The passing of intellectual giants inevitably prompts a collective stocktaking of their influence and importance – but such assessments also act as occasions to weaponize them in the service of current culture wars, especially by the right-wing. Such conservative appropriations serve to obfuscate rather than illuminate the real significance of the person’s work. When the philosopher Jacques Derrida passed in 2004, the New York Times published an obituary that characterized him as an “abstruse theorist” and mischaracterized Derrida’s signature intellectual contribution – the interpretive method known as “deconstruction” – as asserting that “all writing was full of confusion and contradiction,” an assessment that, as a group of academics including Derrida’s foremost interlocutor Gayatri Chakrovarty Spivak noted in a written response, was “as mean-spirited as it [was] uninformed."

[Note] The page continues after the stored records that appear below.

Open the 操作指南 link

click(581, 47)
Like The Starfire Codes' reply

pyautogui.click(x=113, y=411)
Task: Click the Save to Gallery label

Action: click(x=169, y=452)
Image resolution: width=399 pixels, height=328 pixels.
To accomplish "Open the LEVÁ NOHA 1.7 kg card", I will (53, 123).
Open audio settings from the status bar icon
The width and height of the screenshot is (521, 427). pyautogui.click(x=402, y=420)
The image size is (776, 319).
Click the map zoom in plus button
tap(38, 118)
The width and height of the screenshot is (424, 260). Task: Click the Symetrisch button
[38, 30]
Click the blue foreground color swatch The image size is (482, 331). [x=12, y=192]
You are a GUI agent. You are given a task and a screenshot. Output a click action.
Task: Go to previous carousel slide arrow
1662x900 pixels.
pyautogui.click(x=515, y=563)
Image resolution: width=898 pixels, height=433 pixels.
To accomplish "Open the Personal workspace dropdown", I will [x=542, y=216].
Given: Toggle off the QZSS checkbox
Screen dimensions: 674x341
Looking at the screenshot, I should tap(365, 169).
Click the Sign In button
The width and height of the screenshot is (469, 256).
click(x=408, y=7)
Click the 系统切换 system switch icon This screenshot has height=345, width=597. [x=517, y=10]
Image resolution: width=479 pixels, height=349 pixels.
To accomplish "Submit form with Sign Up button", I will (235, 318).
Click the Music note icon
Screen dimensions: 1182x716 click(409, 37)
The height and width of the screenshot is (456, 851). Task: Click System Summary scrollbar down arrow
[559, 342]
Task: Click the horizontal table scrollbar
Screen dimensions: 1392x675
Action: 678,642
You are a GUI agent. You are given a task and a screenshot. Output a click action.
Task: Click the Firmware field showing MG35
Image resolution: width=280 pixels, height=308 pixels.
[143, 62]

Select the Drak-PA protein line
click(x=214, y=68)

The same pattern is now repeating itself following the death of the historian Bernard Bailyn on August 7, 2020 – this time as genuine farce. Now, the giant is being valorized rather than derided, but the basic tactic is the same: to capitalize on the death of an intellectual celebrity to attack critical approaches in his field. A Harvard professor, Bailyn was a giant in the study of early American history: the winner of two Pulitzer Prizes and the National Humanities Medal (among many well-deserved economiums), his work – and especially his 1967 book, The Ideological Origins of the American Revolution – reshaped the study of the American Revolution by pointing to the significance of the revolutionaries’ rhetoric and ideas, not simply their economic self-interest, as foundational to their political mobilization against the British empire. Bailyn also played a signature role in broadening the geographical definitions of “early America” to encompass the entire “Atlantic world,” including the Caribbean, and West Africa, spending much of the latter part of his career helping to replace the path-dependence of proto-nationalist approaches to the American past with what he described as one that emphasized a vision of “early American” history as “not the aggregate of several national histories, but something shared by and encompassing them all.”

For cultural conservatives, however, Bailyn’s utility lies not within the towering scholarly legacy he leaves behind – comprising over 20 books which he wrote or edited, a plethora of influential articles, and a flock of former graduate students who have become leading historians, teachers, and mentors in their own right. Instead, the Right wants to weaponize a caricatured Bailyn-as-culture warrior so they can expel him as cannon fodder in their long standing war on higher education and academic freedom. The current skirmish sees them invoke Bailyn as a counterexample to current scholarly approaches that emphasize the importance of the enslavement and exploitation of African and African-descendent peoples to the making of the United States, and which have recently been popularized through the New York Times’ 1619 Project. Writing for the National Review, Richard Brookheiser lionized Bailyn and other historians of his generation, notably Edmund Morgan and Douglas Adair, as heroes who “kept” the “quadrant” of the American founding “safe from the storms of theory that battered the other humanities in the Seventies and later.” According to David Boaz of the Cato Institute, Bailyn’s accomplishment was to demonstrate the consistency of the American founders with the think tank’s mission by showing that they held a “deeply libertarian view of the world.” And Craig Bruce Smith at The Spectator has called for historians to “finish” Bailyn’s “historical revolution” by rejecting “neo-Marxist revisionism” and “activist history” in favor of the “scholarly objectivity” the late historian purportedly expounded.

This opportunistic caricaturing of a leading historian’s vast and complex body of scholarship aligns perfectly with the reactionary effort to cancel critically engaged understandings of the American past, but poorly with Bailyn’s own far more nuanced vision of historical practice.